Russian blogger Eldar Murtazin, known for his digging into Nokia's affairs, tweeted May 31 that: "One small software company decided last week that they could spent 19 bln USD to buy a part of small phone vendor. That's it."
That was enough to activate online chatter and speculation, despite a Nokia spokesperson telling Reuters, "These rumors are 100 percent baseless." Nonetheless, Nokia's tumbling stock price helped give the rumors some added gas. Microsoft already has a deal in place to port Windows Phone software onto Nokia's smartphones, in exchange for roughly $1 billion over five years.
"We would continue to avoid the stock as Symbian smartphone sales are falling off faster than expected, and we are skeptical that new Windows Phone (WP) models will be able to replace lost profits," Stephen Patel, an analyst with Gleacher & Company, wrote in a May 31 research note. "Our checks suggest mixed carrier support for Nokia's transition to WP."
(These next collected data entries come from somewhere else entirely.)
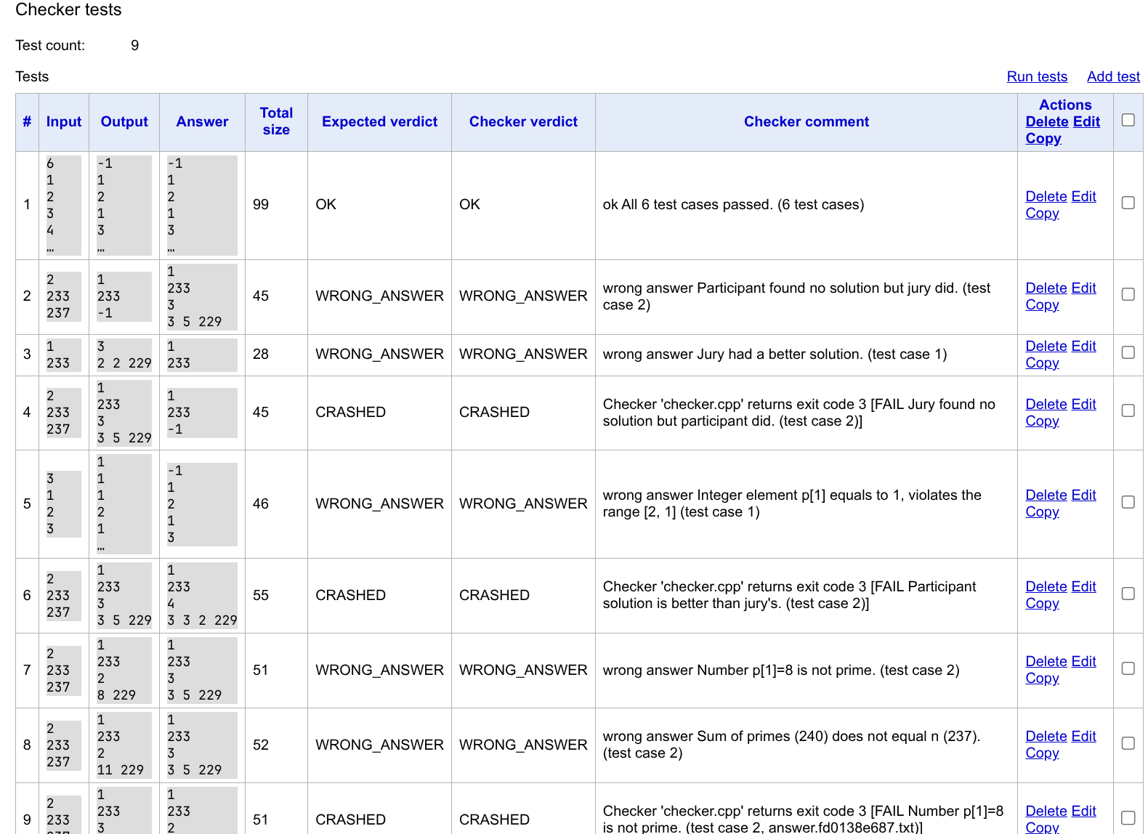This screenshot has width=1148, height=834.
Task: Select the checkbox for test row 4
Action: pos(1128,410)
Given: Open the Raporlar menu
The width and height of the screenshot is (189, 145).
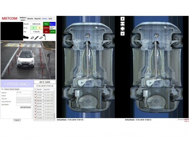Looking at the screenshot, I should (x=38, y=19).
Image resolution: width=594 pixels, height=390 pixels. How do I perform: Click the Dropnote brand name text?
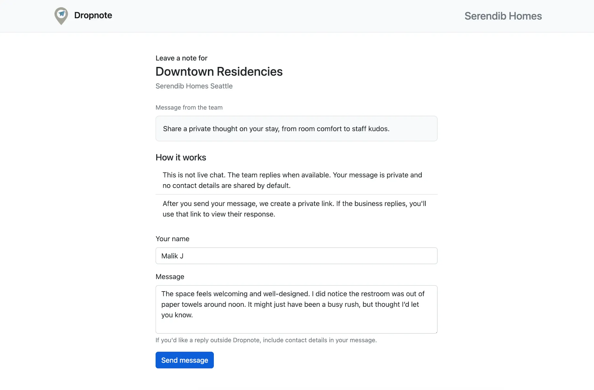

Moreover, he voiced worries about Windows Phone's ability to substitute Symbian's marketplace role with little attrition: "We remain concerned that WP industry sales remain below 2mil units/quarter and that [Nokia's] scale will not be enough to offset a faster-than-expected drop-off in Symbian phone sales."
Other analysts see the Microsoft-Nokia deal as an outright win for Apple and its iOS ecosystem-particularly if Microsoft purchases all or part of its new partner for the aforementioned $19 billion.
"We believe Nokia is a great source of market share opportunity for Apple," Brian White, an analyst with Ticonderoga Securities, wrote in a June 1 research note. "Microsoft's myopic approach outside the PC market is likely to provide more of a drag for Nokia's mobile phone business and uncertainty for customers, allowing Apple's iPhone to gain even further market share in the coming quarters, in our view."
In other words, even without the task of acquiring and absorbing a massive company, Microsoft already has enough of a challenge ahead of it in mobility-not to mention in prepping a whole new operating system for launch.